Garret,
I think I know what happens:
When I download from
http://en.wikipedia.org/wiki/Special:Export
AccessibleComputing
Anarchism
AfghanistanHistory
AfghanistanGeography
AfghanistanPeople|106366
AfghanistanCommunications
AfghanistanTransportations
AfghanistanMilitary
AfghanistanTransnationalIssues
I get a xml file that has the line delimiter ASCII 10 as in Unix.
In the chunk file you posted the line delimiter is ASCII 13 ASCII 10 as in Windows. That is why the position number is off. (On top of that the first 3 chars are high ASCII chars that dont show up in the direkt download from Wikipedia, but they dont bother you)
If you change in the last working script I posted you do
put :
Code: Select all
put the number of chars of varLineData + varCounter + 2 into varCounter
i.e. you add _2_ instead of _1_ then the script works and you find for all of your chunk file the exact same position : <title>xxxx
if it is a Unix file add 1
if it is a Windows file add 2
BUT if you do a
binary read on your Windows file (as I just found out) you just have to add 1 and the script works. Rev then apparently treats return and linefeed each as a line delimiter which in the script is an empty line and the counter goes up one char
You can look at the ASCII values if you do a _binary_ read. Rev changes the line delimiter in a simple read to ASCII 10 (linefeed) and gets rid of the ASCII 13 (return)
make a stack and import with the following script 2000 chars and look for ascii 10, if a ascii 13 is before it is a Windows file
Code: Select all
on mouseUp
put "/Users/berndnig/Desktop/enwiki-20090902-pages-chunk.xml" into varFileToRead
put empty into field 2
open file varFileToRead for binary read
read from file varFileToRead for 2000
put it into temp
close file varFileToRead
lock screen
repeat with i = 1 to 2000
if chartoNum(char i of temp) = 10 then
put i && ":" && chartoNum(char i of temp) && char i of temp after field 2
else
put i && ":" && chartoNum(char i of temp) && char i of temp & return after field 2
end if
end repeat
end mouseUp
So the script works, just has to take into account the line delimiter, as you suspected earlier.
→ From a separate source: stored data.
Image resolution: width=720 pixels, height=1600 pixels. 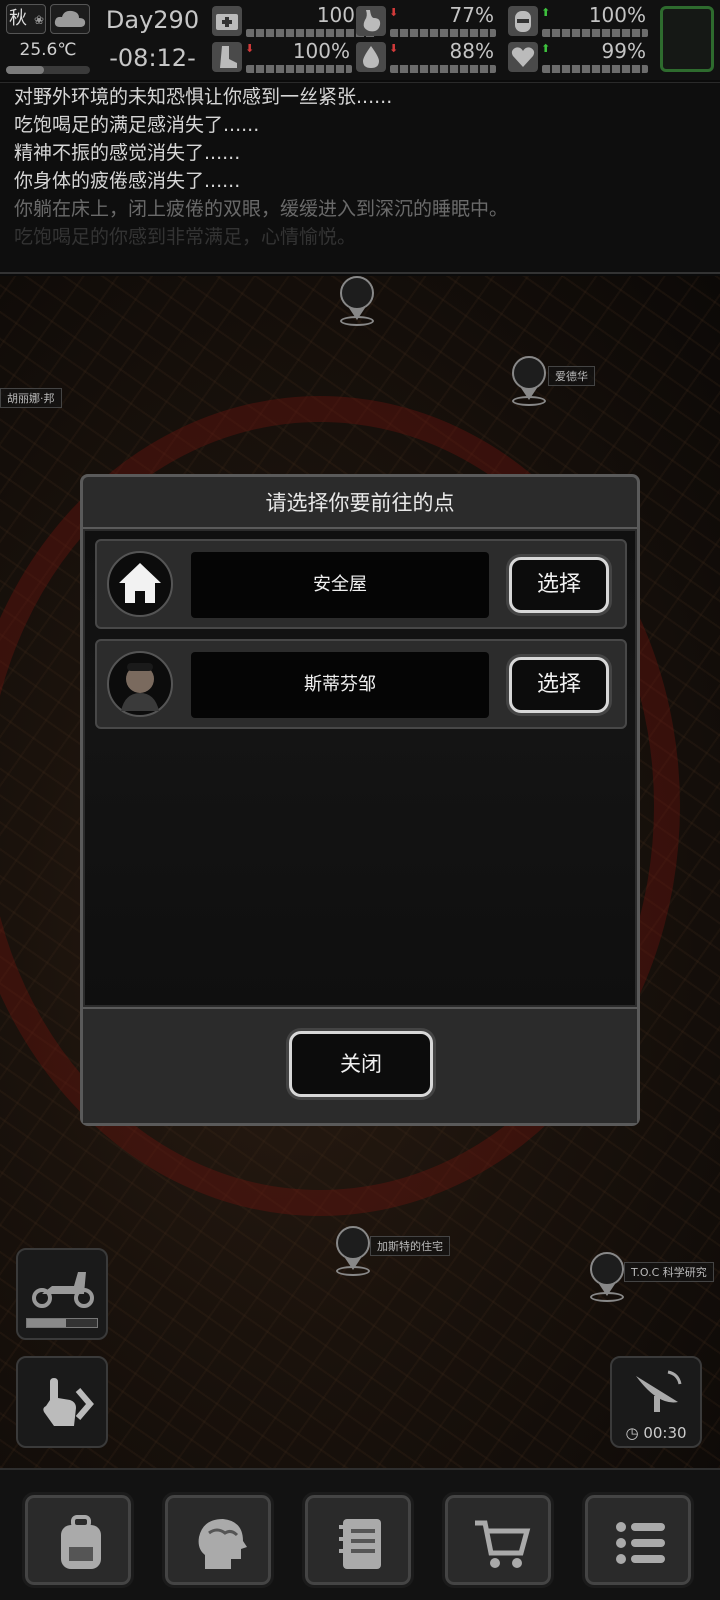 What do you see at coordinates (299, 69) in the screenshot?
I see `stat-stamina-bar` at bounding box center [299, 69].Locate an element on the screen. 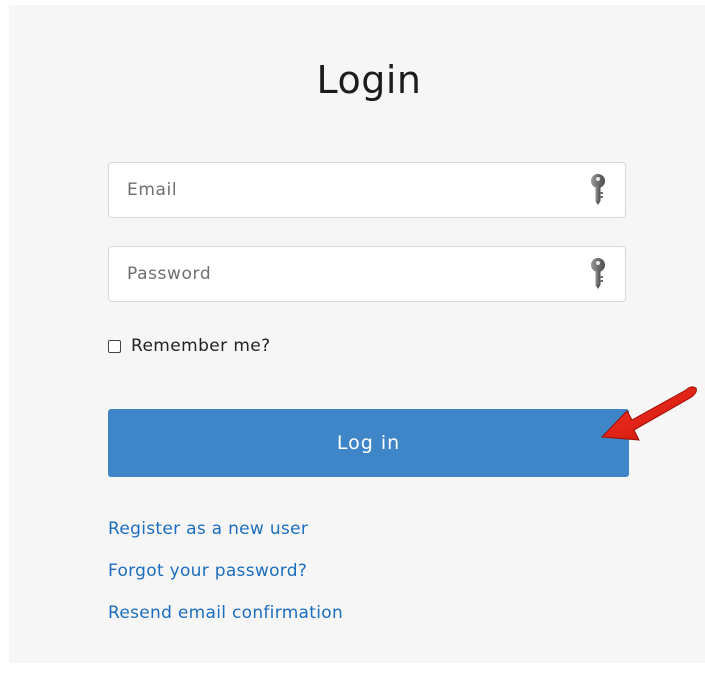 This screenshot has width=705, height=677. forgot-password-link: Forgot your password? is located at coordinates (226, 579).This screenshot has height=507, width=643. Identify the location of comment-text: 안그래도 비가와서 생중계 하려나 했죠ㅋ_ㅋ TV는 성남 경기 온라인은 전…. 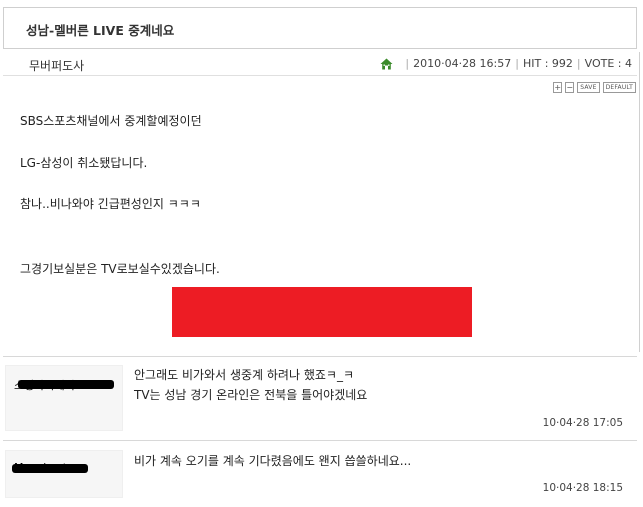
(250, 385).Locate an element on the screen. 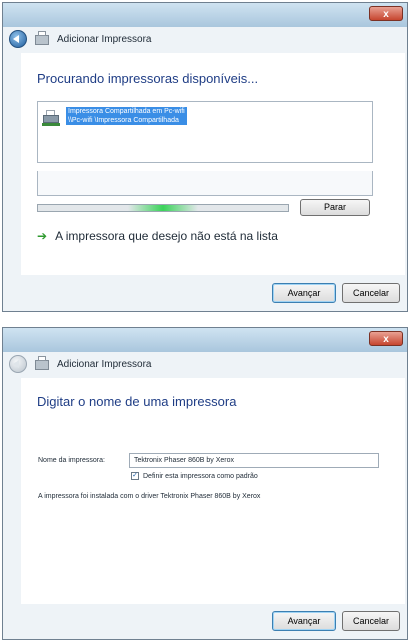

If you go for a binary read you would not have to worry about what the delimiter is and it is even a little faster, always only adding 1 for each line.
like in
Code: Select all
open file varFileToRead for binary read
I hope I didnt confuse you as much as this confused me while looking into it.
You should hopefully be able to index your file now.
regards
Bernd